Another one bites the dust
Each year there’s a tour that claims a few high profile victims, and it’s usually the race that most teams think they can win. With Froome aggressively pursuing a historic double, it was sad to see him join the abandoned list, but it’s good to see the race open up to an outside bet.
The shifting battle ground
Everyone was hoping to see Froome and Quintana go head to head, but instead we’ve been treated to a duel between Dumoulin and Rodriguez. Dumoulin has been consistently putting the Giant-Alpecin name on the podium, and Katusha will be pleased with Rodriguez’s heroic effort to make the most of the climbs, taking a one second lead into the rest day.

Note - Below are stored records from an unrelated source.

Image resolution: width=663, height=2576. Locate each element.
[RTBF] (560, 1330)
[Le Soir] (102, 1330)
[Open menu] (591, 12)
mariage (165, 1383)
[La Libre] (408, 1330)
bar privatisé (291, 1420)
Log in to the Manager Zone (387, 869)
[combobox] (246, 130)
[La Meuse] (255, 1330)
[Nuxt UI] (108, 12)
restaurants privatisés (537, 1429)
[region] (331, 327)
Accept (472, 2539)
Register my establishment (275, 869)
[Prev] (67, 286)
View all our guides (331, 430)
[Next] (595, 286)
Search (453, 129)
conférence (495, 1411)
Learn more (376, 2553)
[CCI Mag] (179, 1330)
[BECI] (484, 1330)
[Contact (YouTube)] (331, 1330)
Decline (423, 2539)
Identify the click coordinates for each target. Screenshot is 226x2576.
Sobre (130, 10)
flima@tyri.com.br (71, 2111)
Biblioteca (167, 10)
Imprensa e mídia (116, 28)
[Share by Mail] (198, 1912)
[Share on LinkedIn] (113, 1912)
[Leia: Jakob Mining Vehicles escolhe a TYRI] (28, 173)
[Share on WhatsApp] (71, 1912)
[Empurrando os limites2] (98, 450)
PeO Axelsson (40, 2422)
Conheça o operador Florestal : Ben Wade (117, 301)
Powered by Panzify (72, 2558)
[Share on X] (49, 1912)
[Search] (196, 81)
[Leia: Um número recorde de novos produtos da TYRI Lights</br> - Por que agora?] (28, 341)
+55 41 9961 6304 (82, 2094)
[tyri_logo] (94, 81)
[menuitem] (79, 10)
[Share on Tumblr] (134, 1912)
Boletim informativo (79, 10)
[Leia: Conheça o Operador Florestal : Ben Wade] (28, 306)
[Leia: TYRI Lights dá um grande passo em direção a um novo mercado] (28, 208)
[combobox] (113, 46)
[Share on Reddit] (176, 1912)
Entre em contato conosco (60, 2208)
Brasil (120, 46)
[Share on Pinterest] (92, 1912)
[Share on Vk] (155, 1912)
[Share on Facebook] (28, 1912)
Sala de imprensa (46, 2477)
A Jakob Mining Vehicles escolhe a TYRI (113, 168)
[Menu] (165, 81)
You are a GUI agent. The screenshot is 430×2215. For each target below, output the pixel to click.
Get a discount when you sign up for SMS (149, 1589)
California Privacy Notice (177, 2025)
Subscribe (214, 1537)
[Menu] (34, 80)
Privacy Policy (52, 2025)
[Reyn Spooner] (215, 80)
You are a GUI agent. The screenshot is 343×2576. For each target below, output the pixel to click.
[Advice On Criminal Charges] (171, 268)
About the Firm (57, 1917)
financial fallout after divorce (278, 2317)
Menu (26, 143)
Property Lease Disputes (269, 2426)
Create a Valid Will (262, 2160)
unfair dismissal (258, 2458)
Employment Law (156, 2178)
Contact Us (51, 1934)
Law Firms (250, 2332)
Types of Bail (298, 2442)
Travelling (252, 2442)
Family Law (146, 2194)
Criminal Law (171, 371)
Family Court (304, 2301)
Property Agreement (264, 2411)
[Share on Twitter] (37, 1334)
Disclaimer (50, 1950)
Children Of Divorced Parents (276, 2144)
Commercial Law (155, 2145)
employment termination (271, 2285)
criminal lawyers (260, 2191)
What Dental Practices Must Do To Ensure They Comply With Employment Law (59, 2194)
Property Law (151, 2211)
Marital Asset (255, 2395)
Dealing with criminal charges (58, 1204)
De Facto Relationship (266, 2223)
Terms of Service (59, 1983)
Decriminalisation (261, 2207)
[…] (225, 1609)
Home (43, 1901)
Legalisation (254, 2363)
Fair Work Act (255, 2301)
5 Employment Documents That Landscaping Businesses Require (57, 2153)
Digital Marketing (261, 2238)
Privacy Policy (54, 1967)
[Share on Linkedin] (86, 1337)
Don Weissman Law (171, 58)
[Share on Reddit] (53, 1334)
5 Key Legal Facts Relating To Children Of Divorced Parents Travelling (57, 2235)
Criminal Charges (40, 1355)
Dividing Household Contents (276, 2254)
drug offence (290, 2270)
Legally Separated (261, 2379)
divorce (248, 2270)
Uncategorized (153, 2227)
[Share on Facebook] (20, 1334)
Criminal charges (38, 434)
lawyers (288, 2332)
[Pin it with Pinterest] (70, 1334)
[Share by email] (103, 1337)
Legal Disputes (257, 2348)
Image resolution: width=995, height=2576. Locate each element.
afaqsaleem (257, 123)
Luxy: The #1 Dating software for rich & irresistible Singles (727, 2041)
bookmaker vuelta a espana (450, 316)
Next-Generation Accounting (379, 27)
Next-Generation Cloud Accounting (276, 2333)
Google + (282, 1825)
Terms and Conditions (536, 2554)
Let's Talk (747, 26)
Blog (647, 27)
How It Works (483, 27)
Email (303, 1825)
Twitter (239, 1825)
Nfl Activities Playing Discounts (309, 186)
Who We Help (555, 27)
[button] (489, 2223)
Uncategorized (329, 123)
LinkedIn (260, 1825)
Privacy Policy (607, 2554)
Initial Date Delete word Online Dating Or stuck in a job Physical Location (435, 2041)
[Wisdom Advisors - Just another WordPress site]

Climber versus time trialist?
Dumoulin has surprised everyone by gaining time on the climbs, despite being better known for his consistency on the flat. Even Rodriguez has conceded that Wednesday’s time trial is better suited to Dumoulin. With the mountain stages over, Rodriguez is relying on his Katusha team mates to keep him in sight of Dumoulin on the flatter stages.
There’s nothing stupid about the Vuelta
Spain is blessed (or cursed) with diverse mountain ranges that must make Le Tour organisers a little jealous. Although the Vuelta isn’t steeped in the tradition of Le Tour it isn’t, as Mark Cavendish said this week, “stupid”.
Mr Cavendish believes the 11 mountain stage finishes are too much for serious riders, and only those who crash out of the French Tour seriously consider the Spanish Tour. I think Froome would beg to differ.
A flatter Tour of Britain will provide excitement for Cavendish in the run up to the World Championships – providing he can stay on his bike this year.